May 21, 1999
"Three Strikes and You're Out" is the non-nonsense message Californians sent to repeat felons and violent offenders nationwide when the country's toughest sentencing law passed by a landslide in 1994. Almost five years have passed since Californians took his controversial stance on crime, resulting in a criminal justice system where those convicted of three felonies can end up facing life in prison even if the crimes committed are non-violent.

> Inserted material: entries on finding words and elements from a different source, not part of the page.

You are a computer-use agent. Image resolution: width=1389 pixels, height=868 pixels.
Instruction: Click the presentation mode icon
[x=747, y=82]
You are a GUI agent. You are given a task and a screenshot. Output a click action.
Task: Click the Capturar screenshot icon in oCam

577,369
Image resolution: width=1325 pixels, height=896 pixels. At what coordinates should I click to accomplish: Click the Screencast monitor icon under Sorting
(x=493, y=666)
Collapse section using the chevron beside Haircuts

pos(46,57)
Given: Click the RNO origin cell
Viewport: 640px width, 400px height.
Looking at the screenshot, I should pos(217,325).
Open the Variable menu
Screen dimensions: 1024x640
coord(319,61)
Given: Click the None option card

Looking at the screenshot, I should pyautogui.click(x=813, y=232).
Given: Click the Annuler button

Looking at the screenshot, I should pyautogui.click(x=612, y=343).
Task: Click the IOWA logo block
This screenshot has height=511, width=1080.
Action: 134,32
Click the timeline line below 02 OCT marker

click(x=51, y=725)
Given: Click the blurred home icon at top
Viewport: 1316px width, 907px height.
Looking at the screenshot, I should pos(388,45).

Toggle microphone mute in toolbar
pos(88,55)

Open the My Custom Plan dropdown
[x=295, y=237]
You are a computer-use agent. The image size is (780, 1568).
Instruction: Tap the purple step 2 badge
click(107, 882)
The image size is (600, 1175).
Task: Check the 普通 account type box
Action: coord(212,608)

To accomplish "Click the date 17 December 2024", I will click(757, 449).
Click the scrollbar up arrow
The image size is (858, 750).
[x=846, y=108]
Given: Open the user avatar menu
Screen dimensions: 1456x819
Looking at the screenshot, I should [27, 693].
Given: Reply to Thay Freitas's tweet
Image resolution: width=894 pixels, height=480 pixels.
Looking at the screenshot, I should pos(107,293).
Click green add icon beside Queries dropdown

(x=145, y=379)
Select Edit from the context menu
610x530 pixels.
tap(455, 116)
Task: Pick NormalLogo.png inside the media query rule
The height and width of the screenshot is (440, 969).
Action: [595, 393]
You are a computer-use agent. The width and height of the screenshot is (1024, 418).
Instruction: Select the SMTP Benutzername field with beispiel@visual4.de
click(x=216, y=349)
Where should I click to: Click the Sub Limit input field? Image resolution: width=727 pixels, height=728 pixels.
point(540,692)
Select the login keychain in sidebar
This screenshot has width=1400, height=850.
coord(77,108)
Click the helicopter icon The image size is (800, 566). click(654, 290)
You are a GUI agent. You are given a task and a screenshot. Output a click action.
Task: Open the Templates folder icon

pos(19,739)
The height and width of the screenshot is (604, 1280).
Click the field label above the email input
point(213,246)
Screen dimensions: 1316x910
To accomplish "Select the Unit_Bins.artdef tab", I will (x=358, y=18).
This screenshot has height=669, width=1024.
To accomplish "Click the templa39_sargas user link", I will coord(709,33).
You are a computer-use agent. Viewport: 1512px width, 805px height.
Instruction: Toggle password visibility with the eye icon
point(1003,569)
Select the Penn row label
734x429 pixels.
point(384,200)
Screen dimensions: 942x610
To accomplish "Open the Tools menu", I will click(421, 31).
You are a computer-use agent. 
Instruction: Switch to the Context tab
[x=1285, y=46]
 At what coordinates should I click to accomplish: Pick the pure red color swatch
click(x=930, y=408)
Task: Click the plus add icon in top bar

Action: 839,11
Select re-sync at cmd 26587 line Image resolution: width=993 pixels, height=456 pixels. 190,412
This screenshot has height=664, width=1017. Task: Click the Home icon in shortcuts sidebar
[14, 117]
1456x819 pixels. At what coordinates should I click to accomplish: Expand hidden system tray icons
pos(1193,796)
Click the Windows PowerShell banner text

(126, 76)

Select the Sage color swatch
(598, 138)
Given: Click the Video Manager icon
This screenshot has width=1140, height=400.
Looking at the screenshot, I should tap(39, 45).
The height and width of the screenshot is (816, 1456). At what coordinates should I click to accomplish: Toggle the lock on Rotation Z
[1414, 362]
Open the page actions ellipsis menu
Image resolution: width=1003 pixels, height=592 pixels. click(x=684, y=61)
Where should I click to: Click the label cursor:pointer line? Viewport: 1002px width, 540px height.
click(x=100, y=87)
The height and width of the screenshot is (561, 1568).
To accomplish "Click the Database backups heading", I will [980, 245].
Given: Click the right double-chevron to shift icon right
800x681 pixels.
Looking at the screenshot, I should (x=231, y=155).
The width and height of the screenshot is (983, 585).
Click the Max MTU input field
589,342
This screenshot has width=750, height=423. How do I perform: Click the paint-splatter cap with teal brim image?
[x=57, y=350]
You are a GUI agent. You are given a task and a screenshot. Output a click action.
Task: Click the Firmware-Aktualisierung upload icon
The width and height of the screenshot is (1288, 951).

San Diegans have the opportunity to participate in a national dialogue on the ramifications of Three Strikes law during a community forum called "Taling Back: Video Letters to `P.O.V.'" Monday, May 24 at 6 p.m. at the Downtown library. After a preview screening of the powerful "P.O.V." program, "The Legacy: Murder & Media, Politics & Prisons," airing June 1 at 10 p.m. on KPBS Television, audience members will be invited to share their thoughts on the documentary.
The videotaped comments to "The Legacy" will be considered for use in a national viewer response program. Challenging the notion of television as a passive medium, "Talking Back" is a tool for viewers to engage in a public dialogue on contemporary social issues and cultural perspective on a national level.
"The Legacy" tells the story behind the passage of Three Strikes and poses questions about America's political process, the role of the media, and the nation's increasing reliance on prison to address societal problems. The program focuses on a frenzied media campaign led by two fathers of murdered children, Mike Reynolds and Marc Klaas, who were united by tragedy but driven apart by conflicting ideas of social justice.